▶ [WORK ITEM]: The entries below must be returned exactly as they stand.

▶ [EXTRACTED DATA]:

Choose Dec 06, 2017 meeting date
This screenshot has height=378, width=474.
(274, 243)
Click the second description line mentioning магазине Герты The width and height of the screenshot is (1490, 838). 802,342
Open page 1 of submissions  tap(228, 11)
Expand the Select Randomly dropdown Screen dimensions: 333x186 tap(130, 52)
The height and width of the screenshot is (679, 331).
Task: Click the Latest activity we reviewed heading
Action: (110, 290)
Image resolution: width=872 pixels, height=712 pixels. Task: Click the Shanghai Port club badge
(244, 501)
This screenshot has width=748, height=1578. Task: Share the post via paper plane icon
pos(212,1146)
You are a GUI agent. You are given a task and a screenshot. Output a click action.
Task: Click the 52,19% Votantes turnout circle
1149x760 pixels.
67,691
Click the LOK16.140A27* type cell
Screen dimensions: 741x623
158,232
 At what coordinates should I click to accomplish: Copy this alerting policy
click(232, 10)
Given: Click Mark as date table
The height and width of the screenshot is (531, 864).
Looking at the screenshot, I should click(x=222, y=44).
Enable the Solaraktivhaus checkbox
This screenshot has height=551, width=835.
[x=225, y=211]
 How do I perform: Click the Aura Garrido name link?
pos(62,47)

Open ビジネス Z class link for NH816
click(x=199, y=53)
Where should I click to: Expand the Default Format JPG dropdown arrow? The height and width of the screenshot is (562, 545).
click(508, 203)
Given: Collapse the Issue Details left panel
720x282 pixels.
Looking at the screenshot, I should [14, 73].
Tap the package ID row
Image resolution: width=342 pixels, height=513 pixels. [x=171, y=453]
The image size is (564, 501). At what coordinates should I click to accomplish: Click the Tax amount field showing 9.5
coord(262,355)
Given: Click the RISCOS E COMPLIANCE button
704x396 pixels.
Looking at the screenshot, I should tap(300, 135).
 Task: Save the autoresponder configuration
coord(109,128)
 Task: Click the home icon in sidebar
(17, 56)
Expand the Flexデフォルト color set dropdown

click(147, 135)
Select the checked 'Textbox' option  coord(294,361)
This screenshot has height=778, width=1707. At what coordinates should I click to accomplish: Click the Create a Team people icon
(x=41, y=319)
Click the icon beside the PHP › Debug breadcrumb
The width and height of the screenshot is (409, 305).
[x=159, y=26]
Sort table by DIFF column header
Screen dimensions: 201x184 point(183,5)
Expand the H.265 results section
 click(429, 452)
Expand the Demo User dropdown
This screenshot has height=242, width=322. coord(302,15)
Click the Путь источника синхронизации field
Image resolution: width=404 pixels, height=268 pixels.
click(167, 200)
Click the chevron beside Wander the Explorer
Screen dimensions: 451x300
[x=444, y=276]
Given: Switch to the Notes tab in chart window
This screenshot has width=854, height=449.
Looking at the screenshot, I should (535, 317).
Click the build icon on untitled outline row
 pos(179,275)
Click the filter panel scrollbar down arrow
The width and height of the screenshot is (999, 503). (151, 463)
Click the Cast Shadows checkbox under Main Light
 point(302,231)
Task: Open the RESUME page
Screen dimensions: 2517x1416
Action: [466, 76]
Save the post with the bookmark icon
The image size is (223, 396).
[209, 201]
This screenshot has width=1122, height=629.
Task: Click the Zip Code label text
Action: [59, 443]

▶ [SOLUTION FOR THIS TASK]:
Choose Dec 06, 2017 meeting date
This screenshot has height=378, width=474.
(274, 243)
Click the second description line mentioning магазине Герты The width and height of the screenshot is (1490, 838). 802,342
Open page 1 of submissions  tap(228, 11)
Expand the Select Randomly dropdown Screen dimensions: 333x186 tap(130, 52)
The height and width of the screenshot is (679, 331).
Task: Click the Latest activity we reviewed heading
Action: (110, 290)
Image resolution: width=872 pixels, height=712 pixels. Task: Click the Shanghai Port club badge
(244, 501)
This screenshot has width=748, height=1578. Task: Share the post via paper plane icon
pos(212,1146)
You are a GUI agent. You are given a task and a screenshot. Output a click action.
Task: Click the 52,19% Votantes turnout circle
1149x760 pixels.
67,691
Click the LOK16.140A27* type cell
Screen dimensions: 741x623
158,232
 At what coordinates should I click to accomplish: Copy this alerting policy
click(232, 10)
Given: Click Mark as date table
The height and width of the screenshot is (531, 864).
Looking at the screenshot, I should click(x=222, y=44).
Enable the Solaraktivhaus checkbox
This screenshot has height=551, width=835.
[x=225, y=211]
 How do I perform: Click the Aura Garrido name link?
pos(62,47)

Open ビジネス Z class link for NH816
click(x=199, y=53)
Where should I click to: Expand the Default Format JPG dropdown arrow? The height and width of the screenshot is (562, 545).
click(508, 203)
Given: Collapse the Issue Details left panel
720x282 pixels.
Looking at the screenshot, I should [14, 73].
Tap the package ID row
Image resolution: width=342 pixels, height=513 pixels. [x=171, y=453]
The image size is (564, 501). At what coordinates should I click to accomplish: Click the Tax amount field showing 9.5
coord(262,355)
Given: Click the RISCOS E COMPLIANCE button
704x396 pixels.
Looking at the screenshot, I should tap(300, 135).
 Task: Save the autoresponder configuration
coord(109,128)
 Task: Click the home icon in sidebar
(17, 56)
Expand the Flexデフォルト color set dropdown

click(147, 135)
Select the checked 'Textbox' option  coord(294,361)
This screenshot has height=778, width=1707. At what coordinates should I click to accomplish: Click the Create a Team people icon
(x=41, y=319)
Click the icon beside the PHP › Debug breadcrumb
The width and height of the screenshot is (409, 305).
[x=159, y=26]
Sort table by DIFF column header
Screen dimensions: 201x184 point(183,5)
Expand the H.265 results section
 click(429, 452)
Expand the Demo User dropdown
This screenshot has height=242, width=322. coord(302,15)
Click the Путь источника синхронизации field
Image resolution: width=404 pixels, height=268 pixels.
click(167, 200)
Click the chevron beside Wander the Explorer
Screen dimensions: 451x300
[x=444, y=276]
Given: Switch to the Notes tab in chart window
This screenshot has width=854, height=449.
Looking at the screenshot, I should (535, 317).
Click the build icon on untitled outline row
 pos(179,275)
Click the filter panel scrollbar down arrow
The width and height of the screenshot is (999, 503). (151, 463)
Click the Cast Shadows checkbox under Main Light
 point(302,231)
Task: Open the RESUME page
Screen dimensions: 2517x1416
Action: [466, 76]
Save the post with the bookmark icon
The image size is (223, 396).
[209, 201]
This screenshot has width=1122, height=629.
Task: Click the Zip Code label text
Action: [59, 443]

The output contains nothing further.